Iranian Research Institute for Electrical Engineering, ACECR, Tehran, Islamic Republic of Iran.
Royan Institute, ACECR,Tehran, Islamic Republic of Iran.
Comput Methods Programs Biomed. 2018 Feb;154:173-182. doi: 10.1016/j.cmpb.2017.11.005. Epub 2017 Nov 14.

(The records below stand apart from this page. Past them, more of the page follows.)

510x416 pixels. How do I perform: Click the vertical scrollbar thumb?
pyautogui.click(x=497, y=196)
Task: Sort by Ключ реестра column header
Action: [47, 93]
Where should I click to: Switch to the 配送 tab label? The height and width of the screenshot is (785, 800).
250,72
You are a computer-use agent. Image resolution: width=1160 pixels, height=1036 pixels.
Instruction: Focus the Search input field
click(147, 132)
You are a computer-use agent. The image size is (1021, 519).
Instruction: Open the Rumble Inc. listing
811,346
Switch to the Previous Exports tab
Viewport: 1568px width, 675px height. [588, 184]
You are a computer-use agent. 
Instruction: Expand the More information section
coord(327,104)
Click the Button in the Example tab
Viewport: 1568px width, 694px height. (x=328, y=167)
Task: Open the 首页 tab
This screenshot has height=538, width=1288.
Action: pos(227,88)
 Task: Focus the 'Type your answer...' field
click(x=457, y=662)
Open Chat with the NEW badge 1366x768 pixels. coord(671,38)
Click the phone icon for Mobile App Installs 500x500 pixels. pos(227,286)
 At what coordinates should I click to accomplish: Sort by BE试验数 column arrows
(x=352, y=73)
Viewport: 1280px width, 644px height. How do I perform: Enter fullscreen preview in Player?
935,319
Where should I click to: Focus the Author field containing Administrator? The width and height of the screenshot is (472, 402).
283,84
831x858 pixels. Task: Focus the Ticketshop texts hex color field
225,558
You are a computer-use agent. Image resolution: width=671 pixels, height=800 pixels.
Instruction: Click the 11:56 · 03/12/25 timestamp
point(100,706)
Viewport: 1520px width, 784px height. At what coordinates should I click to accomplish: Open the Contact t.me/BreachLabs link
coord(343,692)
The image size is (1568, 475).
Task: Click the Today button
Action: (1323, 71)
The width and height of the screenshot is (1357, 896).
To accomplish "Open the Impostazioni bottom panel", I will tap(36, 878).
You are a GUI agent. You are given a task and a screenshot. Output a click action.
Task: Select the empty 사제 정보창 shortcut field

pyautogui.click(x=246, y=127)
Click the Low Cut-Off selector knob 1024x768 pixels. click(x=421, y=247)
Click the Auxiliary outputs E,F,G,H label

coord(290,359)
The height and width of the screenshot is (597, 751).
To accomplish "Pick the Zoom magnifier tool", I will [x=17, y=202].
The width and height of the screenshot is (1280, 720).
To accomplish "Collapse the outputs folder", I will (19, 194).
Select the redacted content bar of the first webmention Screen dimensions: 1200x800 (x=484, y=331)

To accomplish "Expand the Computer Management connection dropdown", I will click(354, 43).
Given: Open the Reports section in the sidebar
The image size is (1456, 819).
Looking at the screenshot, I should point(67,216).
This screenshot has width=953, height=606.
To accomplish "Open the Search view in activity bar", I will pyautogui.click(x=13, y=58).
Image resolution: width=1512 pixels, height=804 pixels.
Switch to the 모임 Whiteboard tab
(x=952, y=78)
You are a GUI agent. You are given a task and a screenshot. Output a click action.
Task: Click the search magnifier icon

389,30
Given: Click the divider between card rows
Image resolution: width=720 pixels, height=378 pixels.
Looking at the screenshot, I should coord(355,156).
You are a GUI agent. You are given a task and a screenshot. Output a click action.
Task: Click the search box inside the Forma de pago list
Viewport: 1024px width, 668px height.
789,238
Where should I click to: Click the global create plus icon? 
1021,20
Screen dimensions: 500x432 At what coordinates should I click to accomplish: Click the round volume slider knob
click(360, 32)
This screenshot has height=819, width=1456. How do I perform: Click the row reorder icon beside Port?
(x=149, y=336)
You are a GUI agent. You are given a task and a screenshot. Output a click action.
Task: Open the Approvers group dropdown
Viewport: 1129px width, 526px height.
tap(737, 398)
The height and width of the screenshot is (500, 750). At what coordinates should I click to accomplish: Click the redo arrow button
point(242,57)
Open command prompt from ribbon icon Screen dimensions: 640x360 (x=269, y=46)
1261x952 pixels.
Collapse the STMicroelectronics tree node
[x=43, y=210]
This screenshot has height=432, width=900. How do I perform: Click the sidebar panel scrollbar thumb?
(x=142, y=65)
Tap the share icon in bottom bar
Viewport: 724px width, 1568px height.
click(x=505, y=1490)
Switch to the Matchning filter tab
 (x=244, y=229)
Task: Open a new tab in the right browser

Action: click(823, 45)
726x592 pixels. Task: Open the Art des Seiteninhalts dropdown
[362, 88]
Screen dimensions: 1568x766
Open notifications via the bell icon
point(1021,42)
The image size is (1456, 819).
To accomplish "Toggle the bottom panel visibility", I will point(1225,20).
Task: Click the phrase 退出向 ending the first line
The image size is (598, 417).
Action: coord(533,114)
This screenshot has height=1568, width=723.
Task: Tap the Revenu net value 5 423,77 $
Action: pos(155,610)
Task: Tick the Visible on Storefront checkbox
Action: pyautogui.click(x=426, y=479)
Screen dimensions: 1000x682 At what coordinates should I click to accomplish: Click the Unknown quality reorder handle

Proper recognition and tracking of microscopic sperm cells in video images are vital steps of male infertility diagnosis and treatment. The segmentation and detection of sperms in microscopic image analysis is a complicate process as a result of their small sizes, fast movements, and considerable collisions. Histogram-based thresholding schemes are very popular for this purpose, since they are quite fast and provide almost acceptable results. This paper proposes a combined method for sperm cells detection, which consists of a non-linear pre-processing stage, a histogram-based thresholding algorithm, and a tracking method based on an adaptive distance scheme. The results of conducted experiments verify the superiority of the proposed scheme with incorporated Kittler algorithm compared to the other competitive methods in the majority of cases.
在视频图像中正确识别和跟踪微观精子细胞是男性不育症诊断和治疗的关键步骤。由于精子细胞体积小、运动速度快且碰撞频繁,因此在微观图像分析中对精子细胞进行分割和检测是一个复杂的过程。基于直方图的阈值方案因其速度快且提供几乎可接受的结果而非常受欢迎。本文提出了一种用于精子细胞检测的组合方法,该方法由一个非线性预处理阶段、一个基于直方图的阈值算法和一个基于自适应距离方案的跟踪方法组成。所进行的实验结果验证了所提出的方案与其他竞争方法相比在大多数情况下的优越性,其中纳入了 Kittler 算法。